First, this blog replaces my previous blog, thecosmoplitanlawyerblogspot.com . Second, unlike that earlier blog, the present one is primarily meant as a record of my readings. It is not meant to suggest that others will be or should be interested in what I read. And third, in a sense, it is a public diary of one who is an alien in his own American culture. A person who feels at home just about anywhere, except in his birthplace . . . America.
Sunday, April 27, 2014
RADICAL ENLIGHTENMENT AND THE FRENCH REVOLUTION
Jonathan Israel, Revolutionary Ideas: An Intellectual History of the French Revolution from The Rights of Man to Robespierre (Princeton & Oxford: Princeton U. Press, 2014) ("The French Revolution, we may conclude was really three revolutions--a democratic republican revolution, a moderate Enlightenment constitutional monarchism involving Montesquieu and the British model as its criteria of legitimacy, and an authoritarian populism prefiguring modern fascism. These distinct impulses proved entirely incompatible politically and culturally, as well as ideologically, and remained locked in often ferocious conflict throughout. . . ." "In shaping the basic values o the Revolution and the Revolution's legacy, the first, the democratic republican revolution, was from 1788 onward always the most important, the 'real revolution,' despite its successive defeats.
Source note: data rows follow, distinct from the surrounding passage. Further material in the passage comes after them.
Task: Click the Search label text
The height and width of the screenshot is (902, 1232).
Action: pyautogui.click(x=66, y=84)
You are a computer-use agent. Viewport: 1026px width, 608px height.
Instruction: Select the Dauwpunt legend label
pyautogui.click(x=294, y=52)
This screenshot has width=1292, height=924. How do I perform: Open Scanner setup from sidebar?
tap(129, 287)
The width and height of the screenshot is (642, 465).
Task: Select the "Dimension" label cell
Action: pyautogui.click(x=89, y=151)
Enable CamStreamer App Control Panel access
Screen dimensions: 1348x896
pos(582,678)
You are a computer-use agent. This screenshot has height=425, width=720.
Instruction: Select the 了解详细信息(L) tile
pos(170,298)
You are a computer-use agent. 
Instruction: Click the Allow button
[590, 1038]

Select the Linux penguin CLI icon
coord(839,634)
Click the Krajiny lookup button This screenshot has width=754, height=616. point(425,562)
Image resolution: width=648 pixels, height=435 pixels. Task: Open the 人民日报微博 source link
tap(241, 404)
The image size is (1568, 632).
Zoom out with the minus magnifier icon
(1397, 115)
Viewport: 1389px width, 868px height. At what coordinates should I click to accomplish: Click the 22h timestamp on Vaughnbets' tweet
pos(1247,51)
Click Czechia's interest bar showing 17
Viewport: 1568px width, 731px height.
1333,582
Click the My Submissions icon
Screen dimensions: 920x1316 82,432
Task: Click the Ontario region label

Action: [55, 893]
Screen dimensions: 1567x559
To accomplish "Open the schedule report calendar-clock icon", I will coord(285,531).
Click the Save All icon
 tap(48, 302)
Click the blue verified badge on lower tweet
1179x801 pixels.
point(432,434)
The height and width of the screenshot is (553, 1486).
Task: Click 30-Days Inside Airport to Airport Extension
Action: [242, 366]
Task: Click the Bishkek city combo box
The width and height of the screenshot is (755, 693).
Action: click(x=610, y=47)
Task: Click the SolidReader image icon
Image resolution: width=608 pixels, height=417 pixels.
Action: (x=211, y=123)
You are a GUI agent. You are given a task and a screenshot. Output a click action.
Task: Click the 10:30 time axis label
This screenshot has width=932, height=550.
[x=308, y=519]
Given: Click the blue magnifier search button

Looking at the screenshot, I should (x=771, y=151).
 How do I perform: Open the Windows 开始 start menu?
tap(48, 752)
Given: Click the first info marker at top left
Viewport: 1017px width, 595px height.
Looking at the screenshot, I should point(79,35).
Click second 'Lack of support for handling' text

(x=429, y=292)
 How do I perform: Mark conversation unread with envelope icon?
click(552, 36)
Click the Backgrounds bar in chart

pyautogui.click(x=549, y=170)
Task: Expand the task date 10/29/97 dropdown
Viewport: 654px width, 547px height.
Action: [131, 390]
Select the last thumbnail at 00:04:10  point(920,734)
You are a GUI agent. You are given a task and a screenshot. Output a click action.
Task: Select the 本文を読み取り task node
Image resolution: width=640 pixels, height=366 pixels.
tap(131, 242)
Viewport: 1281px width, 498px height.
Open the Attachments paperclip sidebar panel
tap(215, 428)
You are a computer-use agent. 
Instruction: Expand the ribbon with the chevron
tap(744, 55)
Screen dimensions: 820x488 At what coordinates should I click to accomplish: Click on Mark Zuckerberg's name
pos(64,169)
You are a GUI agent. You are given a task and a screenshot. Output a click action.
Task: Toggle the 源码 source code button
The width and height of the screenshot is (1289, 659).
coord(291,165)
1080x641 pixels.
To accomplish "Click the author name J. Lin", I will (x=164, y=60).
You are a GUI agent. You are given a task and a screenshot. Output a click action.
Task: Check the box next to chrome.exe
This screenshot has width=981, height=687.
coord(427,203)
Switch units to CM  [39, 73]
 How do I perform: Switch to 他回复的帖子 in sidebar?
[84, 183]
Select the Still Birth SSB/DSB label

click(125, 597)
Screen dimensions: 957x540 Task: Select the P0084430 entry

Obviously, the causes of the French Revolution are very numerous and include many economic, financial, and cultural as well as social and political factors. But all of these can fairly be said to be essentially secondary compared with the one major, overriding cause driving the democratic republican impulse--the Radical Enlightenment. This is the factor that needs to be placed at center stage." Id. at 695. "Equally integral to the clash that wrecked the Revolution was a powerful socioeconomic factor . . . In a letter [Marc-Antoine Jullien (1744-1821, 'Jullien de la Drome'] . . . warned his son against too obviously parading his zeal for equality. The 'great vice of our social system,' something probably irresolvable, is 'the monstrous inequality of fortunes.' The rich understand the resentment this causes but will not tolerate a genuinely democratic republic knowing sooner or later this will deprive them of some of their wealth. 'That is the rock on which the modern philosophy founders. It has indeed established equality of rights, but it wants to uphold that prodigious inequality of fortunes, putting the poor at the mercy of the rich, and making the rich arbiters of the poor man's rights, by withholding the right to subsistence'." Id. at 285-286.).